> Task requirements:
1. Reproduce the passage of the text on retail banks and AI between "Only 6% of retail banks have" and "transformation at scale.", inclusive.
2. Carry the text on retail banks and AI forward from the point where it stops.

Only 6% of retail banks have built an enterprise roadmap to drive AI-driven transformation at scale

The 20th anniversary edition of the Capgemini Research Institute’s World Retail Banking Report reveals 80% of retail bank executives believe that generative AI represents a significant leap in advancing AI technology. However, only 6% of retail banks are ready with a roadmap for enterprise-wide AI-driven transformation at scale. 

As a result of macroeconomic uncertainty, many retail banks are being forced to make strategic decisions to navigate challenges to their existing business models. Productivity and efficiency dominated the priority list of the bank leaders surveyed. When it comes to technology, 70% of bank CXOs plan to increase investment in digital transformation by up to 10% in 2024. Yet, the report finds that banks are not ready to embrace and scale intelligent transformation, which involves the strategic application of advanced technologies like AI, machine learning and gen AI to drive innovation and efficiencies. 

Banks must act quickly to avoid “generative AI silent failure”

> Recorded information:
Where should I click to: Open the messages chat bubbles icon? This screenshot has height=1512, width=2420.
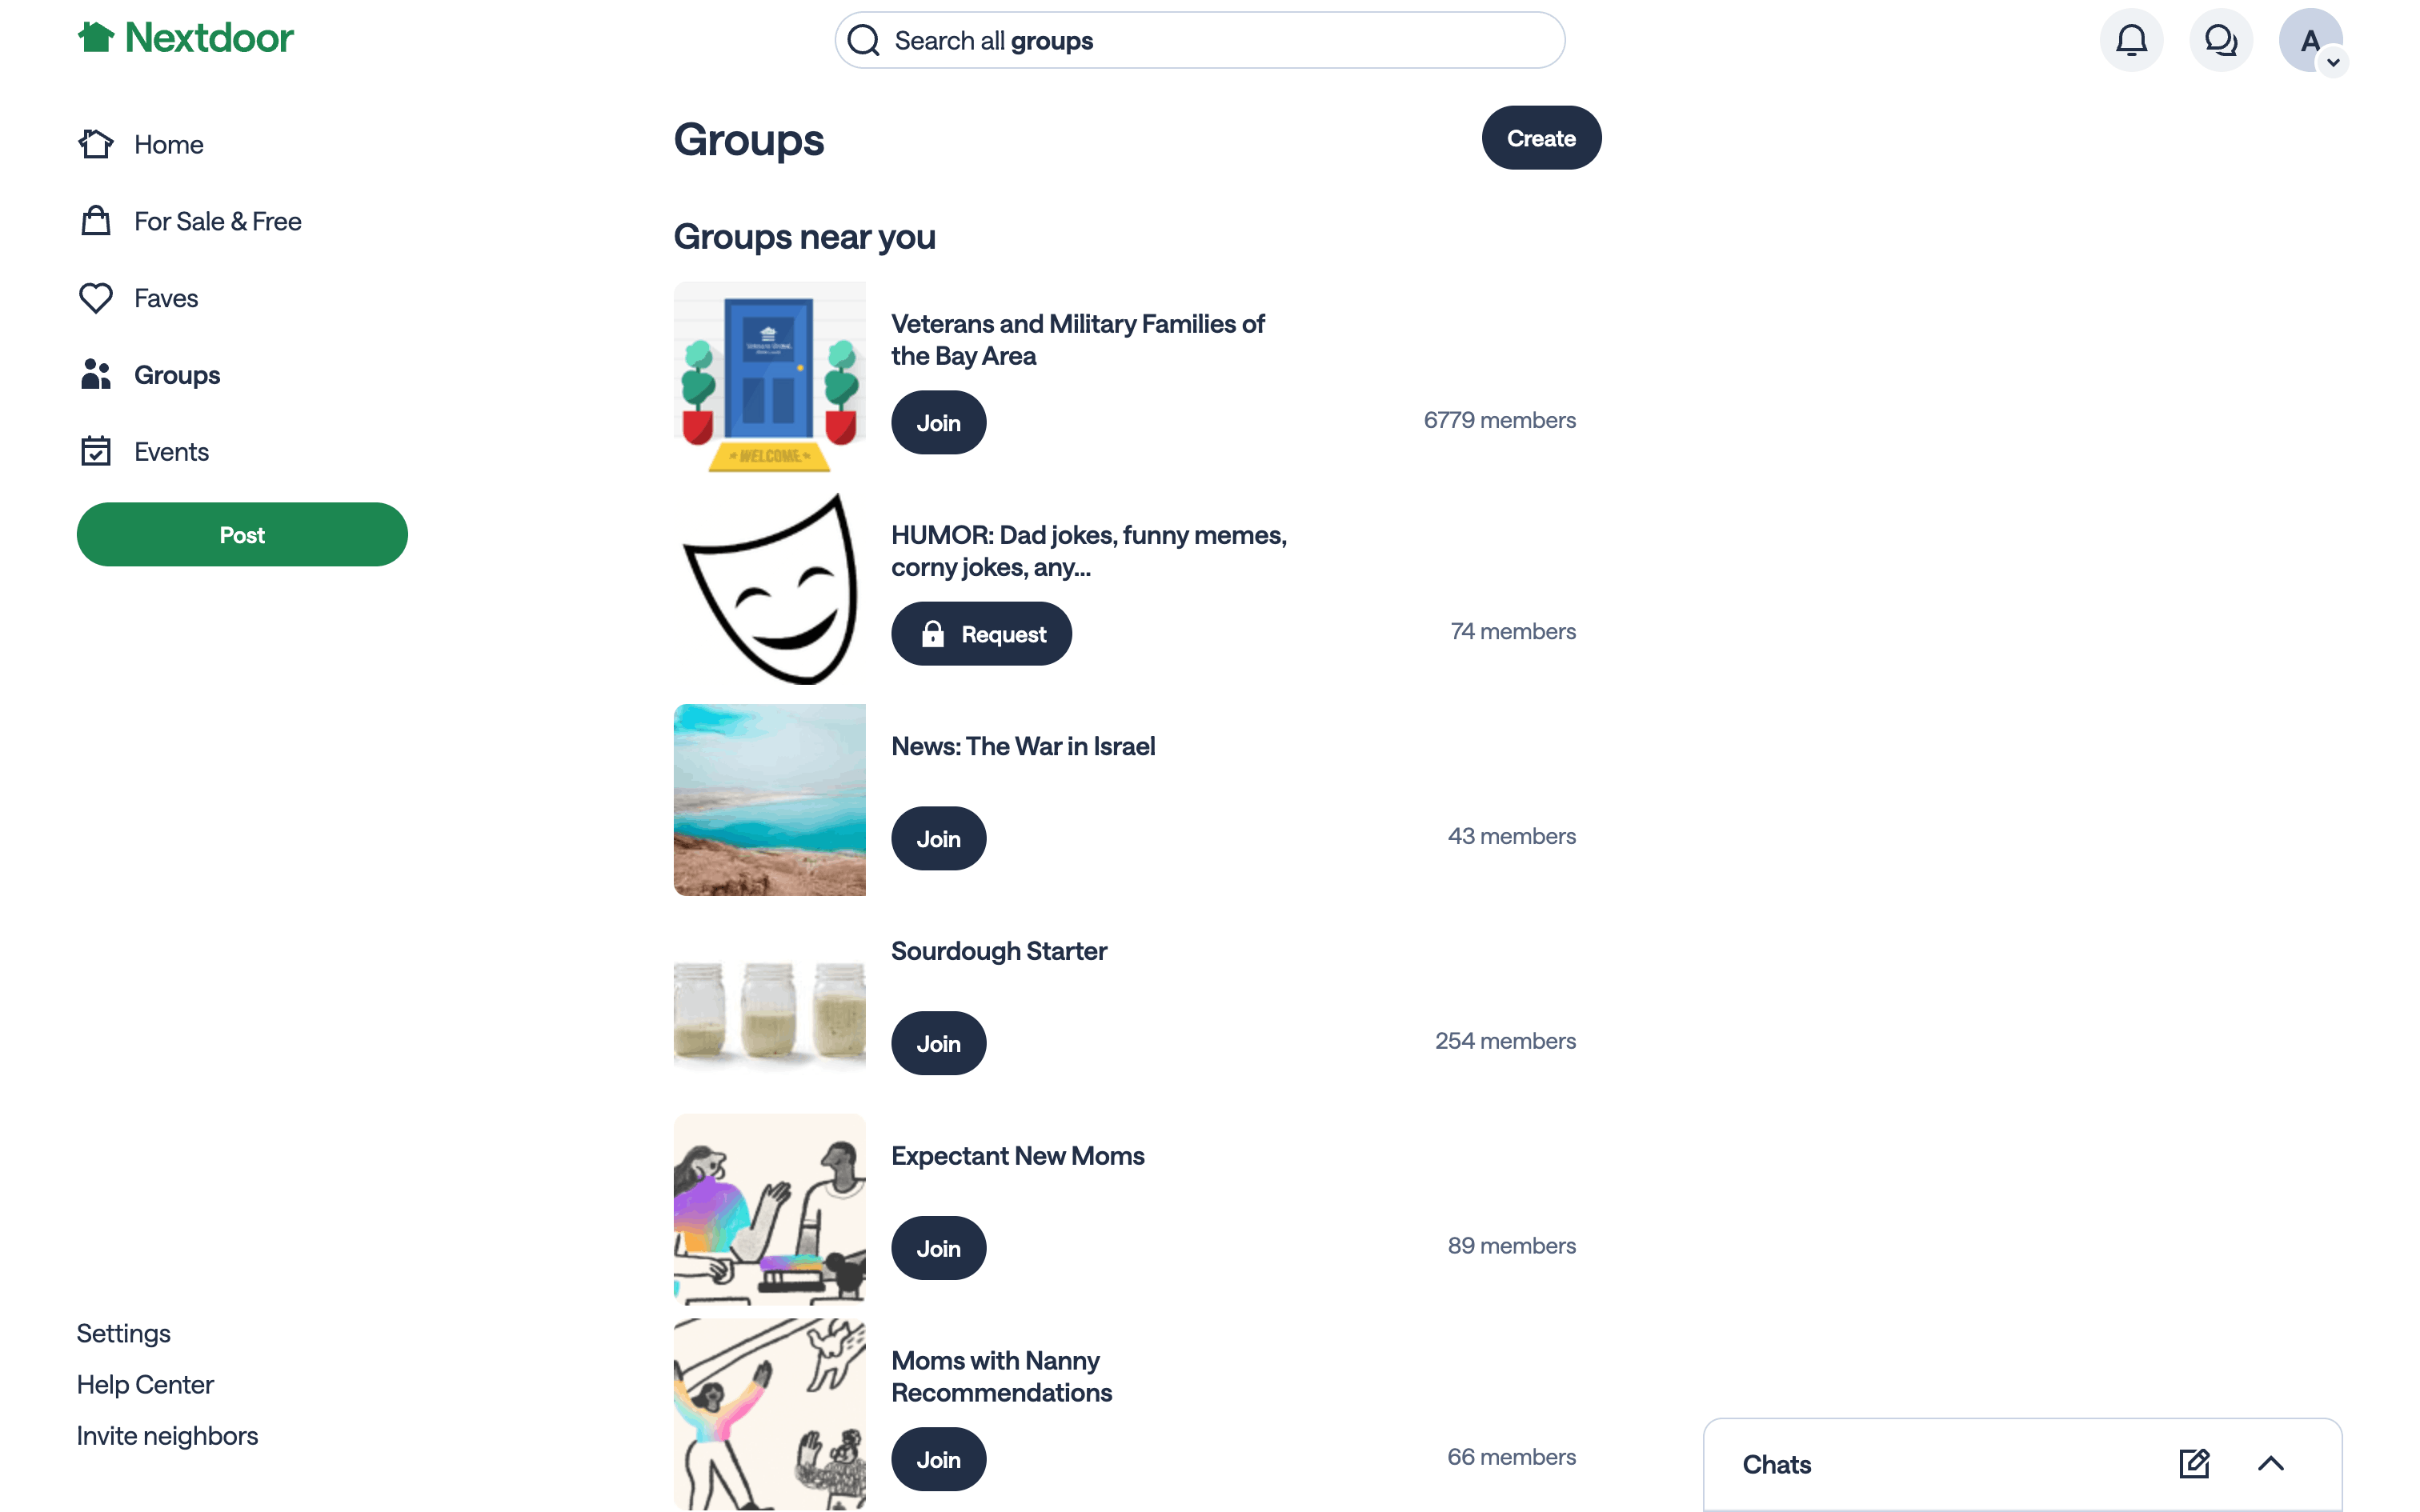click(x=2220, y=41)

> Responses in order:
1.
Only 6% of retail banks have built an enterprise roadmap to drive AI-driven transformation at scale

The 20th anniversary edition of the Capgemini Research Institute’s World Retail Banking Report reveals 80% of retail bank executives believe that generative AI represents a significant leap in advancing AI technology. However, only 6% of retail banks are ready with a roadmap for enterprise-wide AI-driven transformation at scale.

2.
For this report, Capgemini evaluated 250 retail banks across diverse business and technology parameters to understand their infrastructure data maturity and commitment to artificial intelligence. It found most banks are ill-prepared to thrive in an intelligent banking future. Globally, only 4% of retail banks achieved a high score on business commitment and technology capabilities, while 41% scored average, indicating a widespread lack of readiness to embrace and effectively implement intelligent transformation. Regional disparities further underscore this issue. In North America, 27% of banks displayed low readiness, followed by Europe with 31%, and Asia-Pacific (APAC) exhibiting a significant lag, with 48% of banks scoring low. 

Focusing on intelligent solutions, that are embedded with AI-driven capabilities, will allow banks to navigate ongoing structural challenges, ultimately ensuring sustainable growth. However, success must be measurable: among those surveyed, just 6% of banks have established key performance indicators (KPIs) to measure AI impact and continuous monitoring. More than 60% of banks are still identifying and developing KPIs, while 26% of banks that have already setup some KPIs are not measuring them.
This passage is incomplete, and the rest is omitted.